━━━━━ Record extracts ━━━━━
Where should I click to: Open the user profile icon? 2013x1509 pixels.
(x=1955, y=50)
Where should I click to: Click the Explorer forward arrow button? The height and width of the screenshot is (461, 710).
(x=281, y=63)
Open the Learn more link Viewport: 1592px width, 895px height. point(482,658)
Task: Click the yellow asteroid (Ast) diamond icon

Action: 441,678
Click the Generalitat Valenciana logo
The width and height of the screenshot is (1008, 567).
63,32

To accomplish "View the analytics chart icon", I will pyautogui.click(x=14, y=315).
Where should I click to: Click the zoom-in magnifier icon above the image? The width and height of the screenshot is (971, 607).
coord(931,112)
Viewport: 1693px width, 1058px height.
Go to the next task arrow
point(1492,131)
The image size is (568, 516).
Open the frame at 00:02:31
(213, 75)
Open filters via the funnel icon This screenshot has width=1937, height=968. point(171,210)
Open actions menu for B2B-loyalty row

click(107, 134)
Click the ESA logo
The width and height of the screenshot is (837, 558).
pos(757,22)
━━━━━
_Exercise objective_:
Copy out every record above exactly as written.

_Reply to the task_:
Where should I click to: Open the user profile icon? 2013x1509 pixels.
(x=1955, y=50)
Where should I click to: Click the Explorer forward arrow button? The height and width of the screenshot is (461, 710).
(x=281, y=63)
Open the Learn more link Viewport: 1592px width, 895px height. point(482,658)
Task: Click the yellow asteroid (Ast) diamond icon

Action: 441,678
Click the Generalitat Valenciana logo
The width and height of the screenshot is (1008, 567).
63,32

To accomplish "View the analytics chart icon", I will pyautogui.click(x=14, y=315).
Where should I click to: Click the zoom-in magnifier icon above the image? The width and height of the screenshot is (971, 607).
coord(931,112)
Viewport: 1693px width, 1058px height.
Go to the next task arrow
point(1492,131)
The image size is (568, 516).
Open the frame at 00:02:31
(213, 75)
Open filters via the funnel icon This screenshot has width=1937, height=968. point(171,210)
Open actions menu for B2B-loyalty row

click(107, 134)
Click the ESA logo
The width and height of the screenshot is (837, 558).
pos(757,22)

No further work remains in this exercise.